WHAT YOU ARE ASKED TO DO
Swap "Where should I click to" for "Where do I click to" in the lines below, leaving everything else unchanged.
━━━━━ RECORDS FOR PROCESSING
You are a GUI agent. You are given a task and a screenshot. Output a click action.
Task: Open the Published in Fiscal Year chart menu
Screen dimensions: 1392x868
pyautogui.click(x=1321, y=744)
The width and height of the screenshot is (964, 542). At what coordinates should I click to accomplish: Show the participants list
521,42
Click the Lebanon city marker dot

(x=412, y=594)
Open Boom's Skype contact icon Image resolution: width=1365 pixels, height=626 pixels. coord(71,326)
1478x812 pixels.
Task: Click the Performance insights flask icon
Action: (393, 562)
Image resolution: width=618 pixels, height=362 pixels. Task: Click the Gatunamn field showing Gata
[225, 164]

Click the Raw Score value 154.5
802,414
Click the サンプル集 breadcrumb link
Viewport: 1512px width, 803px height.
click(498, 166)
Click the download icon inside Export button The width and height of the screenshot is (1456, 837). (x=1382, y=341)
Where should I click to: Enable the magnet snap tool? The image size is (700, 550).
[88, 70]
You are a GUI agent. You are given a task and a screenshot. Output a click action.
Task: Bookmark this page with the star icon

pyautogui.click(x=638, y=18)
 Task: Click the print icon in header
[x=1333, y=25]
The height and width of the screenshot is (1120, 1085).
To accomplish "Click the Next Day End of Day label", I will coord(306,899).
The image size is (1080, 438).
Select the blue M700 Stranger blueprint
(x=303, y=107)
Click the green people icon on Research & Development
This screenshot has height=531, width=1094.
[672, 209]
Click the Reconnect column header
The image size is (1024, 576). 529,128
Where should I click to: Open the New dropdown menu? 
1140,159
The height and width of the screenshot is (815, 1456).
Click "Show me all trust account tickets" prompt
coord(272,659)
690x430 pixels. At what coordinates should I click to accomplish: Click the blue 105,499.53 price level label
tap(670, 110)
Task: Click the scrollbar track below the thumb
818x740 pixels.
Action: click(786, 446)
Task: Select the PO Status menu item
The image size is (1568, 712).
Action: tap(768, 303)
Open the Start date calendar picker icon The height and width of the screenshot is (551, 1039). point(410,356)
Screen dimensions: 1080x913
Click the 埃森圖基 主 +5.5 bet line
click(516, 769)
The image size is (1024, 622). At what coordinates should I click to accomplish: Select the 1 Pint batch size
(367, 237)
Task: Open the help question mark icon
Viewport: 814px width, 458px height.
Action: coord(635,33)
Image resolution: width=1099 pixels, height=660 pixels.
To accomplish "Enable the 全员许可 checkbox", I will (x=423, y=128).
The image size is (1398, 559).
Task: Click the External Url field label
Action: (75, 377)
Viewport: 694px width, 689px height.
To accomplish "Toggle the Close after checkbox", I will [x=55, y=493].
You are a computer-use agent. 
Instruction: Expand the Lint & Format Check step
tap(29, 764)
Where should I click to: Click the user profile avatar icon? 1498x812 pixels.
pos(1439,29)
━━━━━━━━━━
WORKED ANSWER
You are a GUI agent. You are given a task and a screenshot. Output a click action.
Task: Open the Published in Fiscal Year chart menu
Screen dimensions: 1392x868
pyautogui.click(x=1321, y=744)
The width and height of the screenshot is (964, 542). At what coordinates should I click to accomplish: Show the participants list
521,42
Click the Lebanon city marker dot

(x=412, y=594)
Open Boom's Skype contact icon Image resolution: width=1365 pixels, height=626 pixels. coord(71,326)
1478x812 pixels.
Task: Click the Performance insights flask icon
Action: (393, 562)
Image resolution: width=618 pixels, height=362 pixels. Task: Click the Gatunamn field showing Gata
[225, 164]

Click the Raw Score value 154.5
802,414
Click the サンプル集 breadcrumb link
Viewport: 1512px width, 803px height.
click(498, 166)
Click the download icon inside Export button The width and height of the screenshot is (1456, 837). (x=1382, y=341)
Where do I click to: Enable the magnet snap tool? The image size is (700, 550).
[88, 70]
You are a GUI agent. You are given a task and a screenshot. Output a click action.
Task: Bookmark this page with the star icon

pyautogui.click(x=638, y=18)
 Task: Click the print icon in header
[x=1333, y=25]
The height and width of the screenshot is (1120, 1085).
To accomplish "Click the Next Day End of Day label", I will coord(306,899).
The image size is (1080, 438).
Select the blue M700 Stranger blueprint
(x=303, y=107)
Click the green people icon on Research & Development
This screenshot has height=531, width=1094.
[672, 209]
Click the Reconnect column header
The image size is (1024, 576). 529,128
Where do I click to: Open the New dropdown menu? 
1140,159
The height and width of the screenshot is (815, 1456).
Click "Show me all trust account tickets" prompt
coord(272,659)
690x430 pixels. At what coordinates should I click to accomplish: Click the blue 105,499.53 price level label
tap(670, 110)
Task: Click the scrollbar track below the thumb
818x740 pixels.
Action: click(786, 446)
Task: Select the PO Status menu item
The image size is (1568, 712).
Action: tap(768, 303)
Open the Start date calendar picker icon The height and width of the screenshot is (551, 1039). point(410,356)
Screen dimensions: 1080x913
Click the 埃森圖基 主 +5.5 bet line
click(516, 769)
The image size is (1024, 622). At what coordinates should I click to accomplish: Select the 1 Pint batch size
(367, 237)
Task: Open the help question mark icon
Viewport: 814px width, 458px height.
Action: coord(635,33)
Image resolution: width=1099 pixels, height=660 pixels.
To accomplish "Enable the 全员许可 checkbox", I will (x=423, y=128).
The image size is (1398, 559).
Task: Click the External Url field label
Action: (75, 377)
Viewport: 694px width, 689px height.
To accomplish "Toggle the Close after checkbox", I will [x=55, y=493].
You are a computer-use agent. 
Instruction: Expand the Lint & Format Check step
tap(29, 764)
Where do I click to: Click the user profile avatar icon? 1498x812 pixels.
pos(1439,29)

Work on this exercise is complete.